I can vouch for WildBill. I spent about $25 on a "high end" Planet Waves speaker cable for one of my cabs then a few weeks later made one of equal length out of 15 year old left over 16 gauge speaker wire and some radio shack 1/4" connectors. I've AB'd them and honestly cannot tell the difference at all. IMO there is absolutely no tone advantage to $$$ "high end" speaker cable.
My .02
Smart man! Not for agreeing with me but for actually testing something out instead of just going along with the crowd!:food-smiley-004:
I should state that there ARE tone differences with some GUITAR cords! Not necessarily because of the brand but rather how they are made.
Guitar cords use a woven wire braid that surrounds an insulated centre wire. The overall braid acts like a shield to keep out noise, hum and country radio stations.
Like anything else, you get what you pay for. There are good cables and cheap crap!
What makes a good cable is quite simple. There are only two major factors to worry about. One is simple mechanical durability. Guitar cords must be flexible but rugged, including the ends. Cheap ends tend to break!

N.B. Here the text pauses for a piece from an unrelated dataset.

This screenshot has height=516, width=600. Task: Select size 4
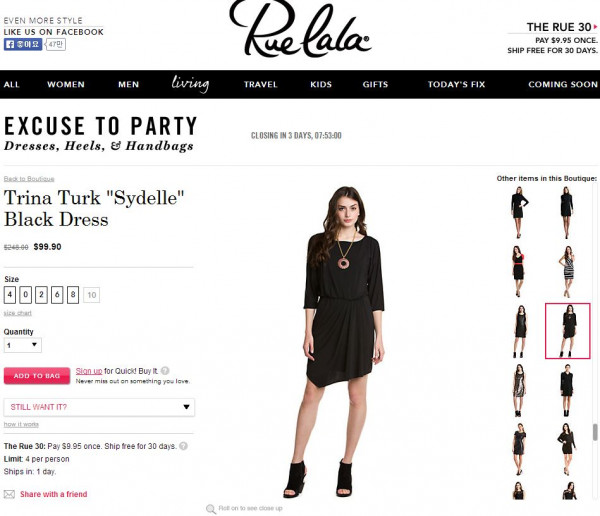click(x=10, y=295)
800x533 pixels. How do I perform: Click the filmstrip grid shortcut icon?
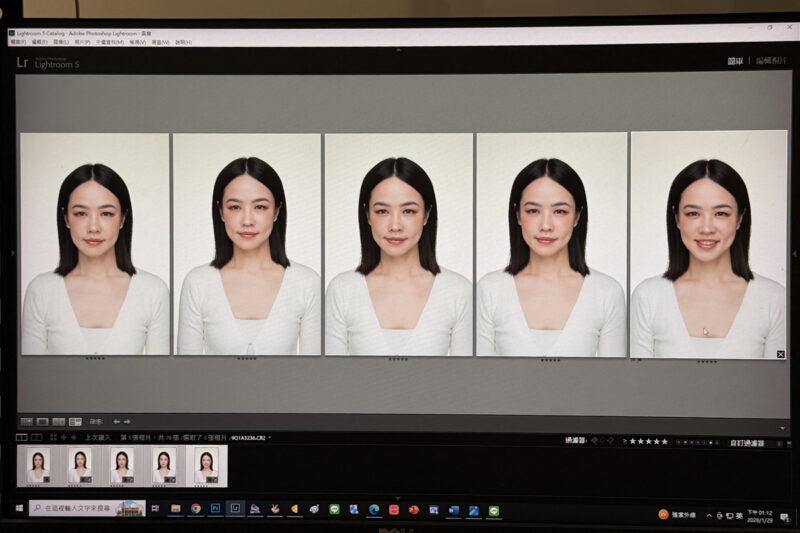pos(53,438)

The other is the quality of the engineering behind how the cable was made. There will always be a capacitance between the inside of the shield and the outside skin of the centre conductor. It will act like a bypass capacitor, shorting out higher treble frequencies.
Good cable will have specs published in a catalog somewhere that will show this capacitance value in terms of pf per foot. Pf stands for picofarad, which is a very low value of capacitance and normally would be too trivial to matter to a guitar signal.

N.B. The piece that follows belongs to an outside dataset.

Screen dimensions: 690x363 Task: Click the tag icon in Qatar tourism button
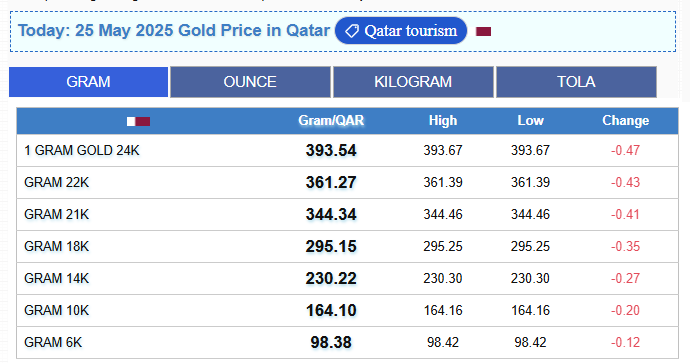(x=351, y=31)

The kicker is "per foot". That cap value adds up foot by foot and if the cord gets to be quite long the total can be enough to suck a lot of highs! 'Course, you can always turn up the treble control...:smile:
Some cable has a much worse "pf per foot" value than others. Cheap stuff tends to have a very high value. Generally, nobody will tell you the specs on cheap stuff so that's a dead giveaway there!
All that being said, once the price gets high enough pretty well everybody's guitar cords are more than good enough!
Still, I agree that rolling your own saves money and gives you the best results. Belden 8410 cable and decent ends like SwitchCraft or Nutrik will give years of good service.